Provided material
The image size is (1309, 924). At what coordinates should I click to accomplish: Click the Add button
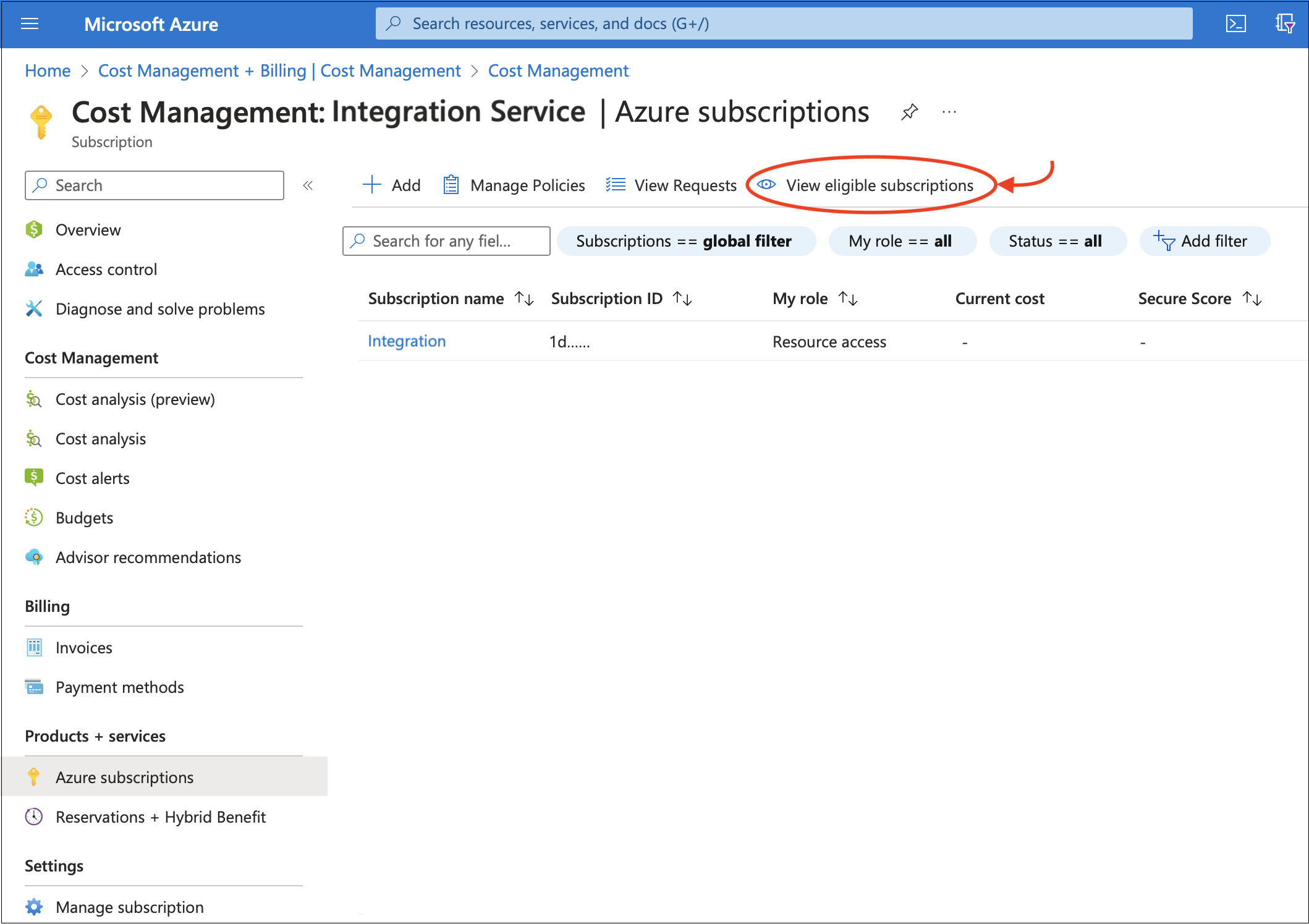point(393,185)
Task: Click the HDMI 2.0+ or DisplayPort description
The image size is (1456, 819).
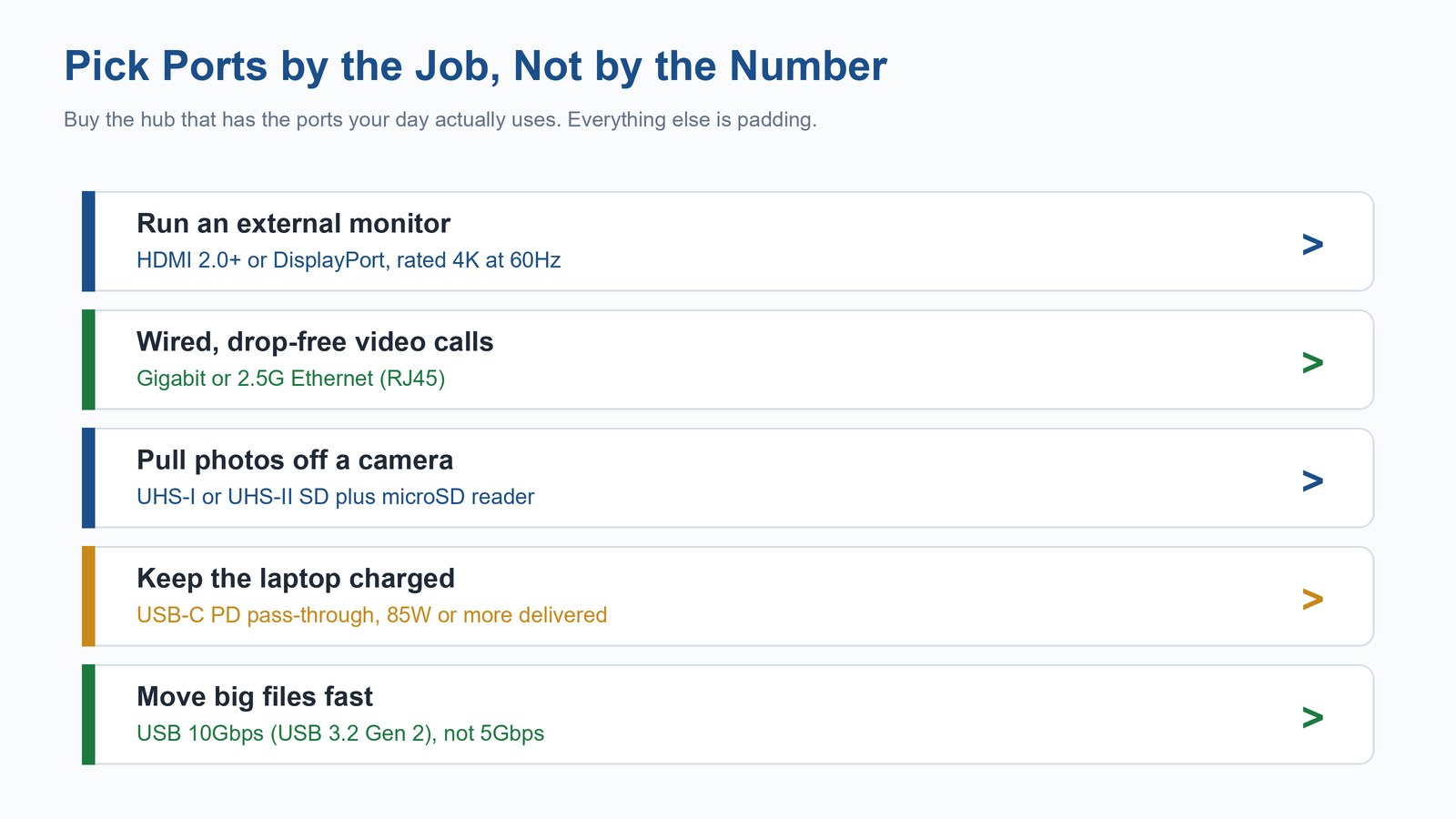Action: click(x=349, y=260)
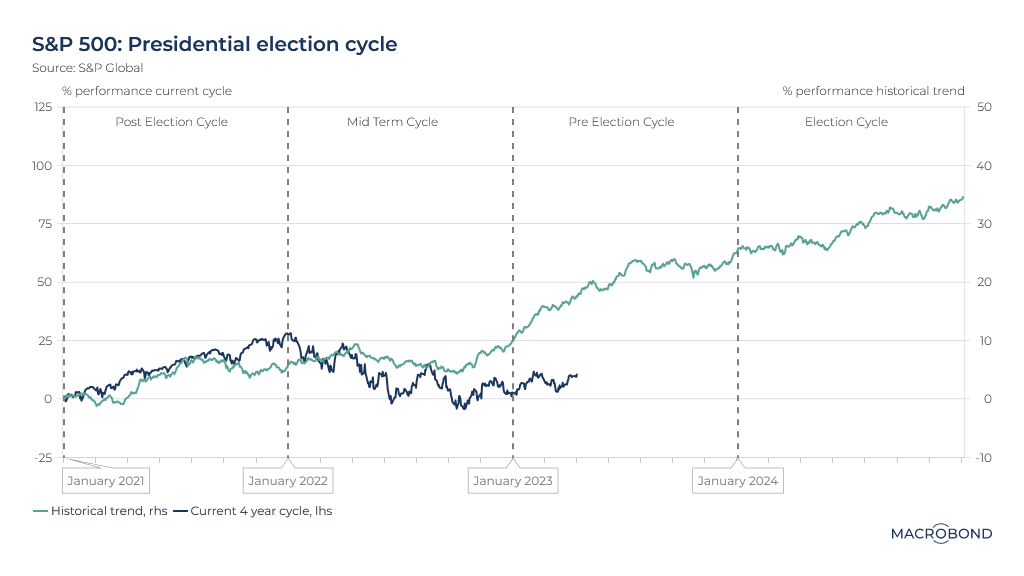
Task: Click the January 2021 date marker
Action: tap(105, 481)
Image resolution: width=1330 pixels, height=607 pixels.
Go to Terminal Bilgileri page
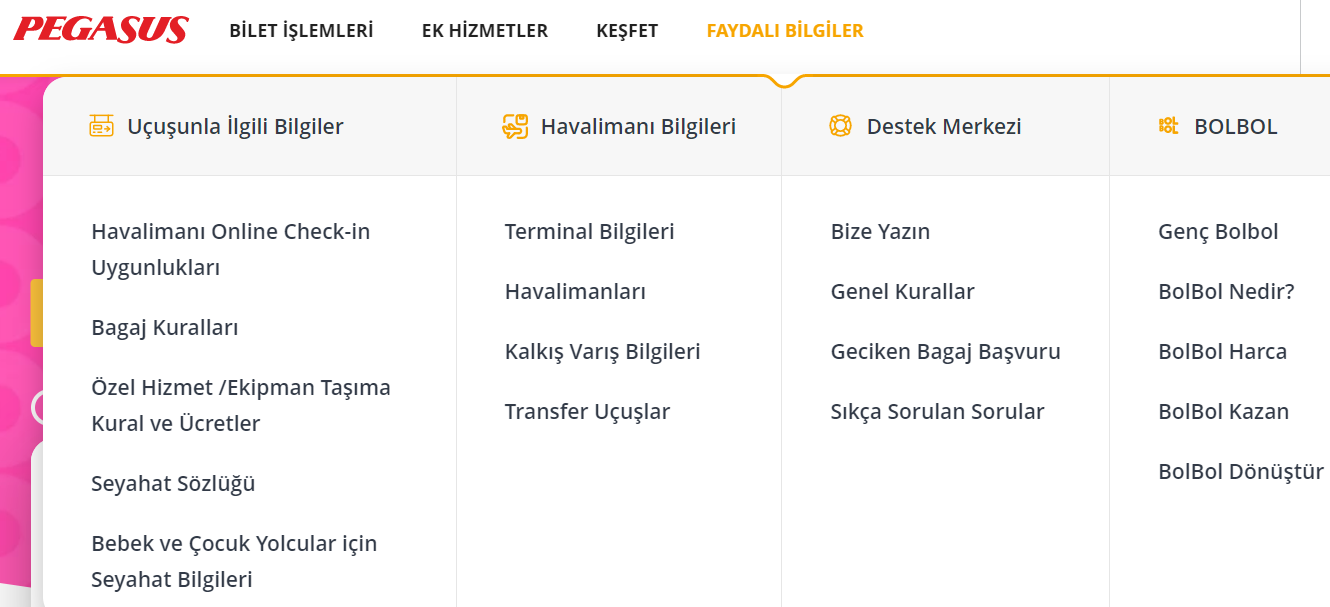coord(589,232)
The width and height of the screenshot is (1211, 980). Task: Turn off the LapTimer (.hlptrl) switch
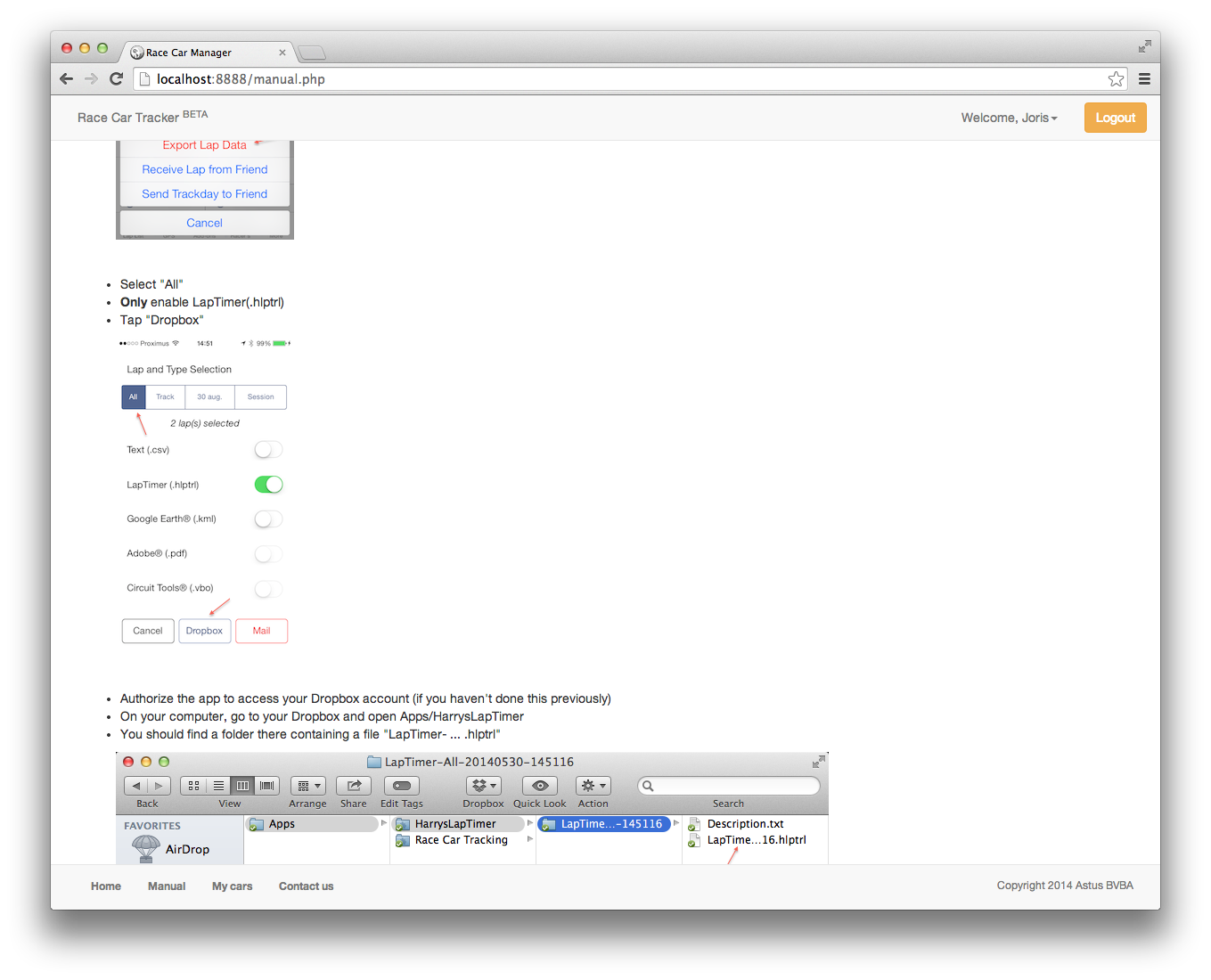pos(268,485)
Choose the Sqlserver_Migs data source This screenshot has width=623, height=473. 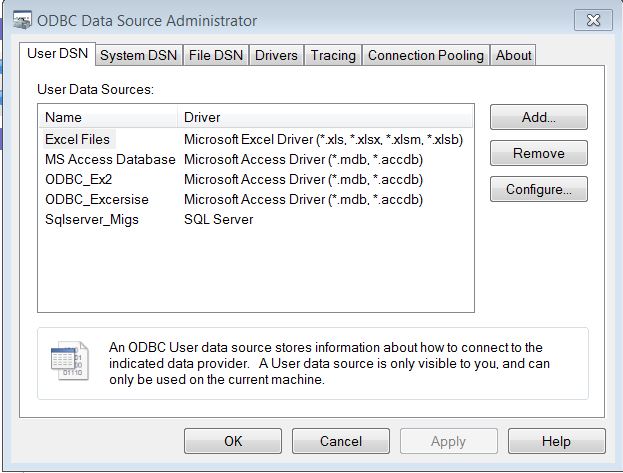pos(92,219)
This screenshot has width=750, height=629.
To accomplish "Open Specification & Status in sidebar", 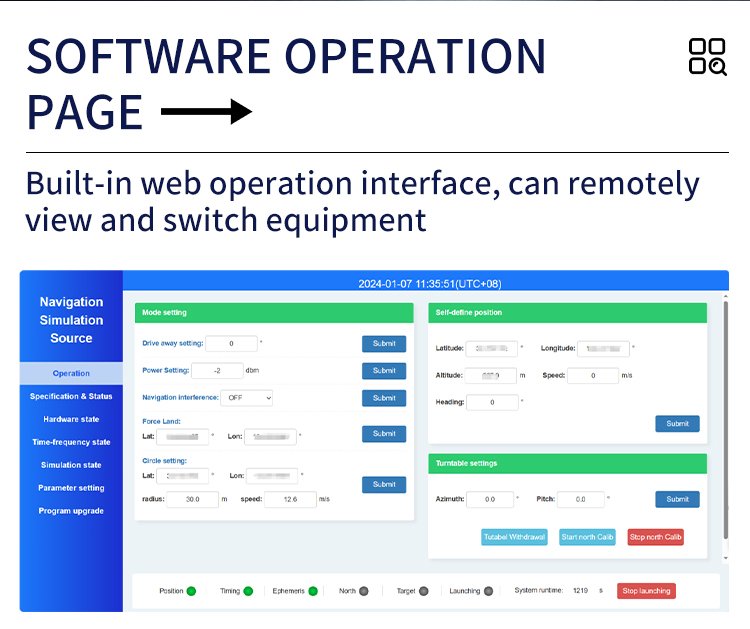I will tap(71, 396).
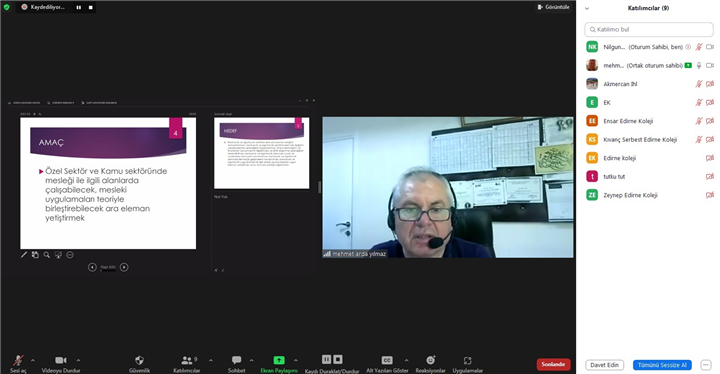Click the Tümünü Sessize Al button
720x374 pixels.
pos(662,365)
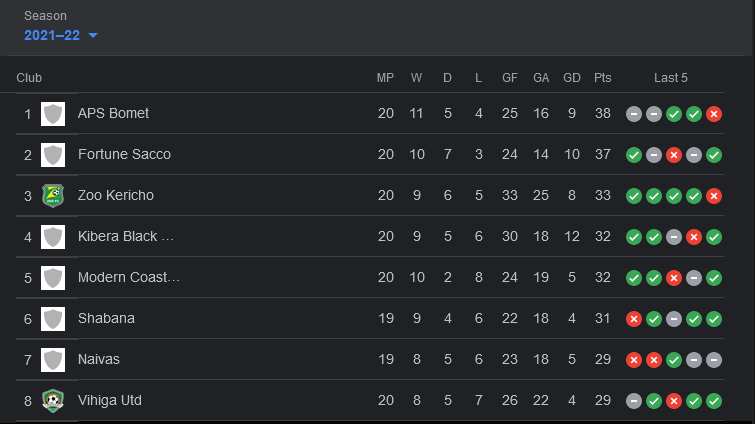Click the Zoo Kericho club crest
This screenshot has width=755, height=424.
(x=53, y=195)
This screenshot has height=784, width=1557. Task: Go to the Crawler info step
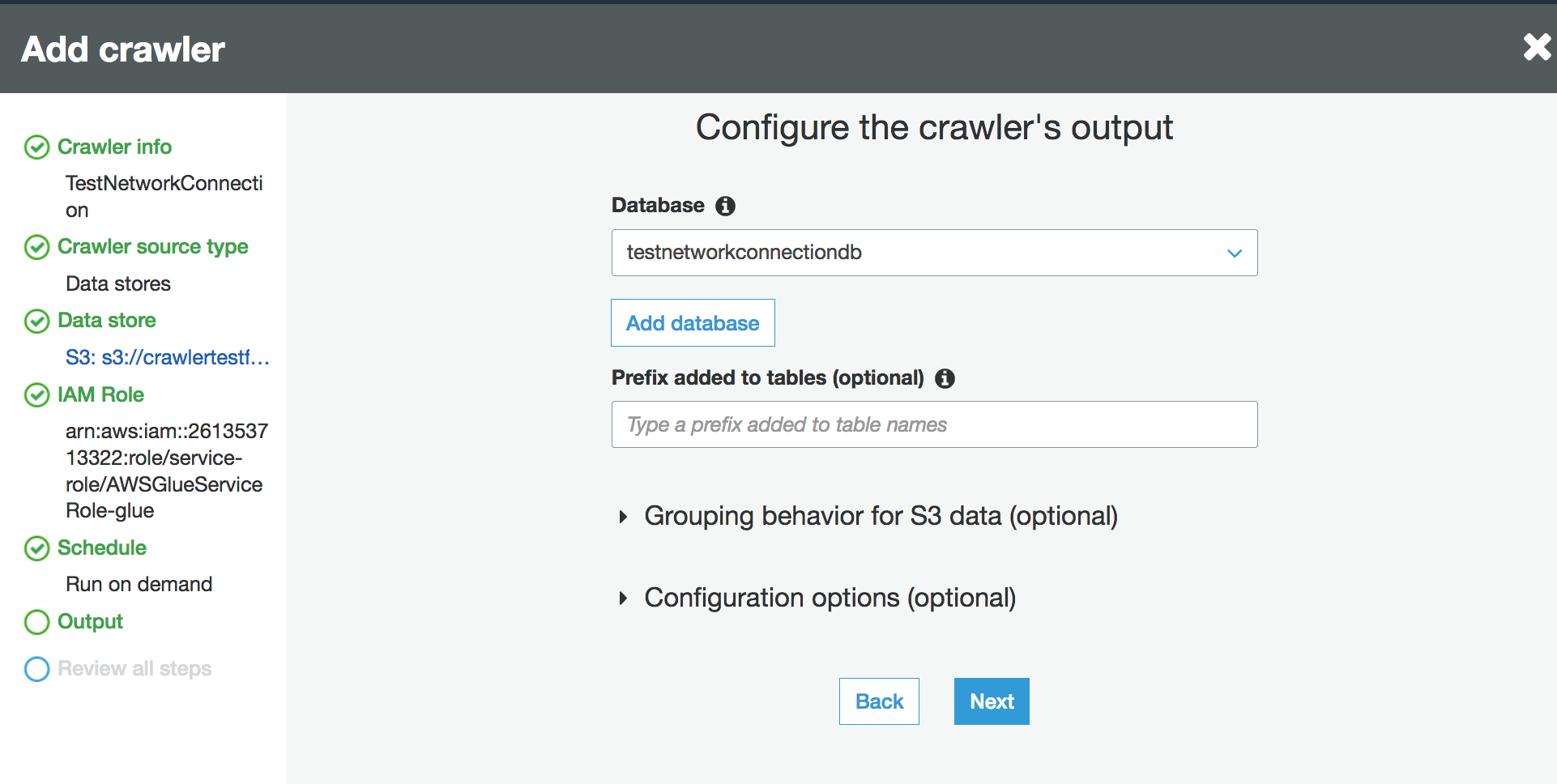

Aim of the exercise
Output exactly the span of lines from the top of the listing through the line holding "Image resolution: width=1330", and leave every picture out.

Response to the exercise
The image size is (1309, 924). At what coordinates should I click to accomplish: Click the Add button
point(393,185)
Task: Click the HDMI 2.0+ or DisplayPort description
The image size is (1456, 819).
Action: click(x=349, y=260)
Task: Click the January 2021 date marker
Action: tap(105, 481)
Image resolution: width=1330 pixels, height=607 pixels.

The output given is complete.